A Comissão Interamericana de Direitos Humanos da Organização dos Estados Americanos (OEA) acolheu denúncia contra o Brasil pelo não esclarecimento da morte do adolescente Lazinho Brambilla da Silva, ocorrida em 9 de novembro de 2003, durante uma tentativa de fuga em massa do complexo da Vila Maria da então Fundação Estadual do Bem-Estar do Menor de São Paulo (Febem-SP), hoje chamada de Fundação Casa. A decisão foi tomada em 23 de julho e divulgada na última quinta-feira, 27. As informações são da própria OEA. O sistema interamericano pode ser acionado quando é comprovado que recursos judiciais internos do país foram ineficazes para resolver as denúncias. Nesses casos é o Estado brasileiro que responde internacionalmente pelas transgressões, podendo haver a decisão de uma sanção em que o país é obrigado a reparar as vítimas. A denúncia foi levada à OEA pela mãe do adolescente, Tereza de Jesus Brambilla, e por entidades defensoras de direitos humanos.
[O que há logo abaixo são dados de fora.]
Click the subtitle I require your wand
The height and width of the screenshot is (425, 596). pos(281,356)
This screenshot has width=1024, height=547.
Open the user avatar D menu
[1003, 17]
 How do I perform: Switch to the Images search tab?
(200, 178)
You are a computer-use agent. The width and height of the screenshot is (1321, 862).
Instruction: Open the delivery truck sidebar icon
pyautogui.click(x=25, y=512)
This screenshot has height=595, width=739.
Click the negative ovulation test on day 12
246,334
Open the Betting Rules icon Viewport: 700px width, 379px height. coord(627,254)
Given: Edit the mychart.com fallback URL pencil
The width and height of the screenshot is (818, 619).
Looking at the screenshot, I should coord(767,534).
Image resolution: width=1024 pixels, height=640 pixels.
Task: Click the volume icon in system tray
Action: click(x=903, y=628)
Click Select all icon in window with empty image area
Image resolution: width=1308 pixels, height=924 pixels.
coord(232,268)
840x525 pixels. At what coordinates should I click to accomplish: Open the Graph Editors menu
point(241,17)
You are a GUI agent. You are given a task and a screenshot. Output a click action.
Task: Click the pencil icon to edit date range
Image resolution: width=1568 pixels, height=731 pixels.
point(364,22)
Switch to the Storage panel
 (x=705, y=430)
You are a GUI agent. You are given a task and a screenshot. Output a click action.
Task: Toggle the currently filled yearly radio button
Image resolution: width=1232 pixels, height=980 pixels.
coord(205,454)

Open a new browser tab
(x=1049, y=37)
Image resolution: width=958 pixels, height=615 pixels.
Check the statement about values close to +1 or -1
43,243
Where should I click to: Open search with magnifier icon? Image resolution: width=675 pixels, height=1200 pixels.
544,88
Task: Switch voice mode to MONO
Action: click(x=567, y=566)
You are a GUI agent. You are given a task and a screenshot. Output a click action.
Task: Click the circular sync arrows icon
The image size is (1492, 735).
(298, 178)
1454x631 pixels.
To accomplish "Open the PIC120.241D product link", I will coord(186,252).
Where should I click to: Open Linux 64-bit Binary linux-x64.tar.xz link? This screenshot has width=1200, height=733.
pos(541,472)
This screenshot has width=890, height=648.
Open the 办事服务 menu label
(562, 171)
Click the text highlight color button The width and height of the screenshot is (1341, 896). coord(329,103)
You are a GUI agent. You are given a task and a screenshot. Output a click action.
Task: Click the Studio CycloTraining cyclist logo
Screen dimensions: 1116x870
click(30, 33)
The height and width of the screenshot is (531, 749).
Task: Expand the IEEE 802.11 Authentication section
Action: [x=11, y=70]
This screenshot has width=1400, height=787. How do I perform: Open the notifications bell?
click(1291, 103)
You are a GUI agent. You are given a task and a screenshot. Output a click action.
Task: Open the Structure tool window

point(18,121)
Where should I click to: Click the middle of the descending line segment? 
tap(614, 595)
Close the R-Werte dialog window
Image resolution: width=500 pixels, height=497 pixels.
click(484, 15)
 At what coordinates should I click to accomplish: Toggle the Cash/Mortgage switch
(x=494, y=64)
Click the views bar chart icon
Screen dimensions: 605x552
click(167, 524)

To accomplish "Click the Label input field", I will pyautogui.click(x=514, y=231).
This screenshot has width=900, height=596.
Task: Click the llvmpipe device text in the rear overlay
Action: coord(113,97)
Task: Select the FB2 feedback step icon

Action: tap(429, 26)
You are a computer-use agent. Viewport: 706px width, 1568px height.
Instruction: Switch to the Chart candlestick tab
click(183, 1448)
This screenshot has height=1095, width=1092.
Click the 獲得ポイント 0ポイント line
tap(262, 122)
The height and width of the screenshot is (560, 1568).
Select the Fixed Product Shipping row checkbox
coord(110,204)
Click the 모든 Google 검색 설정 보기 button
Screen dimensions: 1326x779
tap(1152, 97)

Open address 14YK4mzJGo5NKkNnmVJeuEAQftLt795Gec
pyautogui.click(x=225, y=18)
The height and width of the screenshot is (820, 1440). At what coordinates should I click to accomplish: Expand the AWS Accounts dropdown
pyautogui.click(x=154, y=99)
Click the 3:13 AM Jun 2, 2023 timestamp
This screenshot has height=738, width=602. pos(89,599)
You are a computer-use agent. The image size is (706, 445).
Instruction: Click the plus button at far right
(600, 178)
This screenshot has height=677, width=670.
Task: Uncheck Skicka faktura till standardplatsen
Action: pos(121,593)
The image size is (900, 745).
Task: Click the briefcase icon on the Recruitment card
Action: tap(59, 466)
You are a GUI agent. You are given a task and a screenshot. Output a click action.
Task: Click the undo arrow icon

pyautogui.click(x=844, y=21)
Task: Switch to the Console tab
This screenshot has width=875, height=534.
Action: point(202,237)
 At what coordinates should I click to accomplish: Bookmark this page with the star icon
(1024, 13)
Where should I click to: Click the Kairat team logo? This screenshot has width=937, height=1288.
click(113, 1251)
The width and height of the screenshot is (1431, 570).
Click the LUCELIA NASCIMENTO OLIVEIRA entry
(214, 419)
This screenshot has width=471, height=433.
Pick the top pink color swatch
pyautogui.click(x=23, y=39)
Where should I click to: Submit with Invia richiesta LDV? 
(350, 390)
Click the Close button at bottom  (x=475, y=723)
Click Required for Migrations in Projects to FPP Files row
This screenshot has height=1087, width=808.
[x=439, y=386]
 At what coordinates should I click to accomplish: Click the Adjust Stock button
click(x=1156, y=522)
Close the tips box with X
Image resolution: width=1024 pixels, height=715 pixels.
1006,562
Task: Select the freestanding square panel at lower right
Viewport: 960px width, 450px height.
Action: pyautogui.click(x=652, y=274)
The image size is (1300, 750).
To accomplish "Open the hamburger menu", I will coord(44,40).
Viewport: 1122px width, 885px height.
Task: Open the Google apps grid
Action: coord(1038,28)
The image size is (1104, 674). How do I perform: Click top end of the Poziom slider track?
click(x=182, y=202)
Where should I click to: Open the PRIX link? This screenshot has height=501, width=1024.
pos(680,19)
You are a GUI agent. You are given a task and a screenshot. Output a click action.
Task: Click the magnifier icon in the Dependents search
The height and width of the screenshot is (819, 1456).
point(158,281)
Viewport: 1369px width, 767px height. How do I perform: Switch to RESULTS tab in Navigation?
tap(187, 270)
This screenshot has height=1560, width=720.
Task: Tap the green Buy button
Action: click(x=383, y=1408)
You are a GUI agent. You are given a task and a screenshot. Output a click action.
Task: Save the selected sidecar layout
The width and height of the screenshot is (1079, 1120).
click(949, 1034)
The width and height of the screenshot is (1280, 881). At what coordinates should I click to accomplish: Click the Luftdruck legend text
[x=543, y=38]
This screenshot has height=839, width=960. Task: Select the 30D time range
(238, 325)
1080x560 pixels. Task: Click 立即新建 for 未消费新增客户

Na petição, eles afirmaram que Lazinho foi assassinado com cinco tiros de uma arma de fogo, e que as investigações sobre o crime foram falhas, em razão de o principal suspeito ser o diretor da unidade de internação.  O inquérito policial aberto no 81º Distrito Policial da capital paulista, para elucidar o caso, foi arquivado por falta de provas no dia 3 de março de 2005. A investigação foi desarquivada em 16 de janeiro de 2006 e rearquivada logo em seguida. O Estado brasileiro alegou à OEA que não foram esgotadas ainda todas as possibilidades de investigação e que, mesmo com o arquivamento do inquérito policial, havia ainda a possibilidade de que o caso fosse federalizado e novas investigações realizadas.  No entanto, a comissão da OEA considerou que a decisão do arquivamento materializa o esgotamento de recursos internos. "Este órgão vem sustentando o critério de que no Brasil o arquivamento judicial da investigação policial tem caráter definitivo, sem haver lugar para recorrer de tal decisão".